An authoritative account of the history of Cambridge University Library before the twentieth century is given by J. C. T. Oates (from its foundation up until the Copyright Act of Queen Anne in 1710) and David McKitterick (the eighteenth and nineteenth centuries); the brief summary of the library's development which is given below is greatly indebted to their work. More recently Peter D. Clarke has edited the surviving early catalogues and booklists of the university library for the Cambridge volume in the Corpus of British Medieval Library Catalogues series. An overview of the collections is given in the volume of essays edited by Peter Fox, Cambridge University Library: The Great Collections, where information about manuscripts may be found particularly in the contributions by George Henderson and Jayne Ringrose. Descriptions of some of the university library's illuminated manuscripts may also be found in the catalogue produced to accompany the exhibition The Cambridge Illuminations held jointly at the Fitzwilliam Museum and the University Library in 2005.4 Other specialized guides and catalogues are discussed at relevant points below.
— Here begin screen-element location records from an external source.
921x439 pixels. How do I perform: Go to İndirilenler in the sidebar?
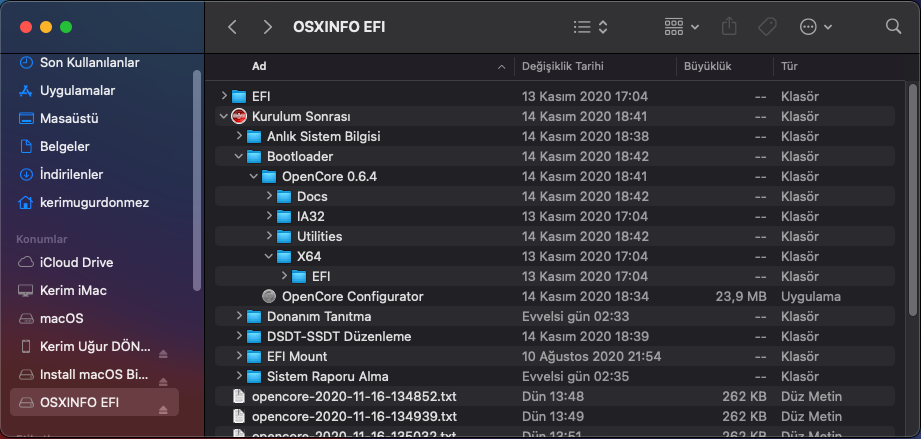coord(71,174)
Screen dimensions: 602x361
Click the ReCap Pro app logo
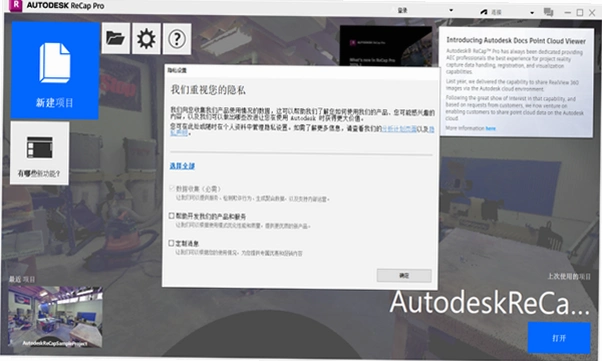[x=15, y=5]
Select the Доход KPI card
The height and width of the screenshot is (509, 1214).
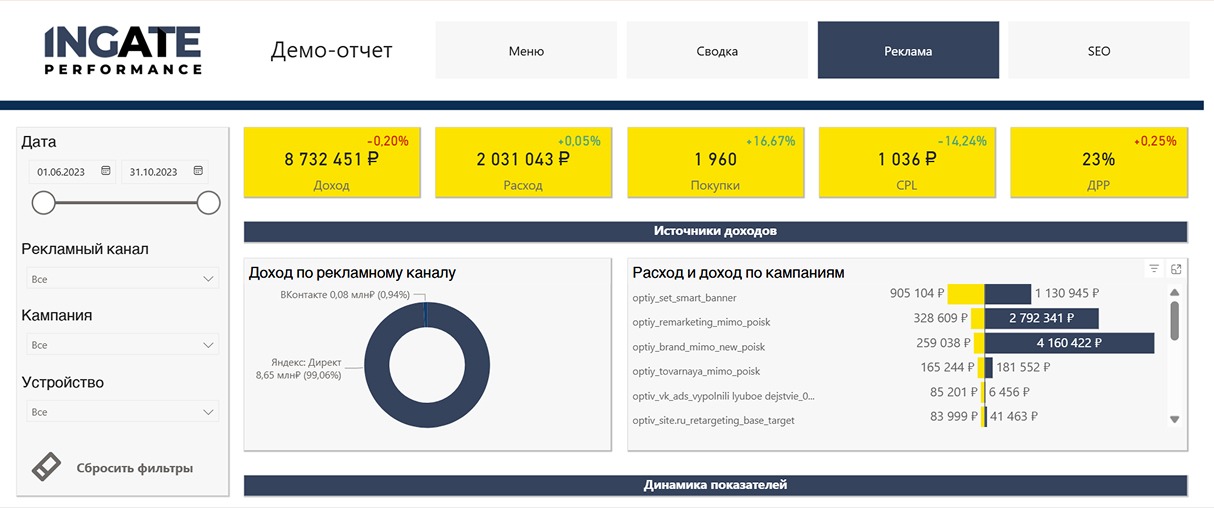tap(331, 161)
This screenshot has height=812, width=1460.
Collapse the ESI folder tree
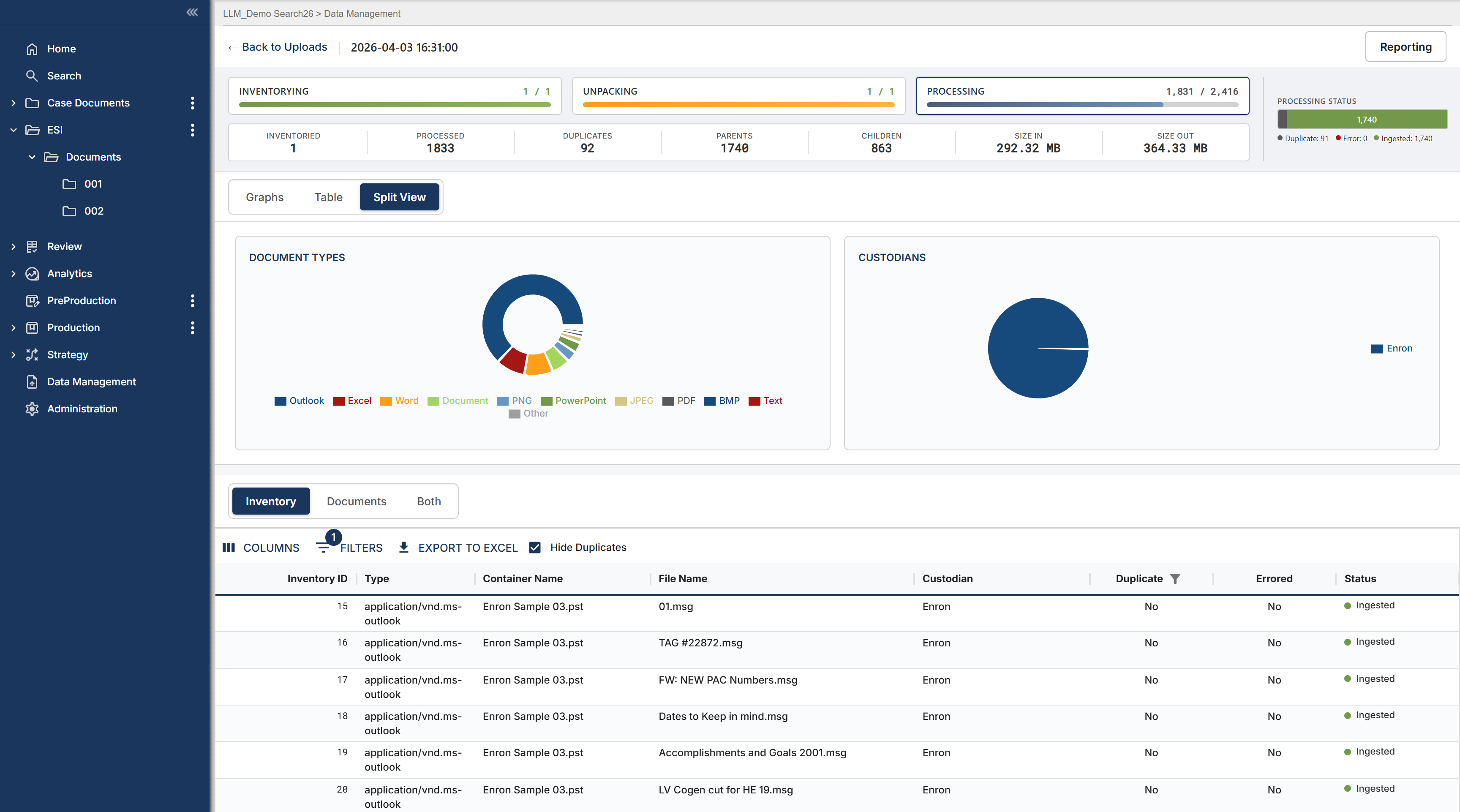tap(14, 130)
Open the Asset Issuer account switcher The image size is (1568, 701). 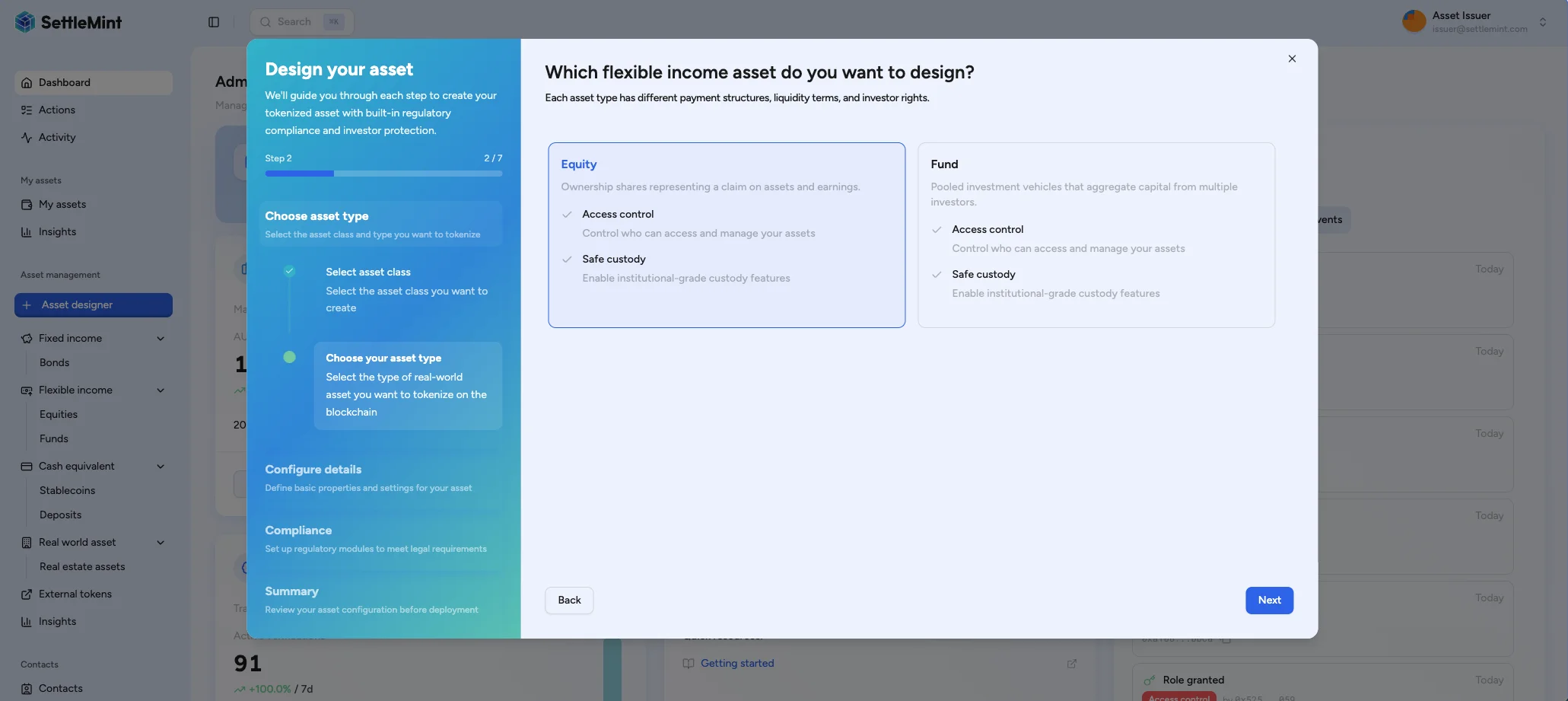(x=1542, y=22)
History of the Cambridge University Library Collection

Various inventories and wills from the late fourteenth and early fifteenth centuries testify to the university's possession of a small collection of books. The earliest such document, an indenture of 1363, records that the contents of the university's common chest comprised money, vestments, royal charters, and papal bulls, and also five books, four on canon law and one on theology. These were probably kept in the treasury, in the tower of Great St Mary's church, until physical accommodation for a library was developed in the fifteenth century on the site now known as the Old Schools.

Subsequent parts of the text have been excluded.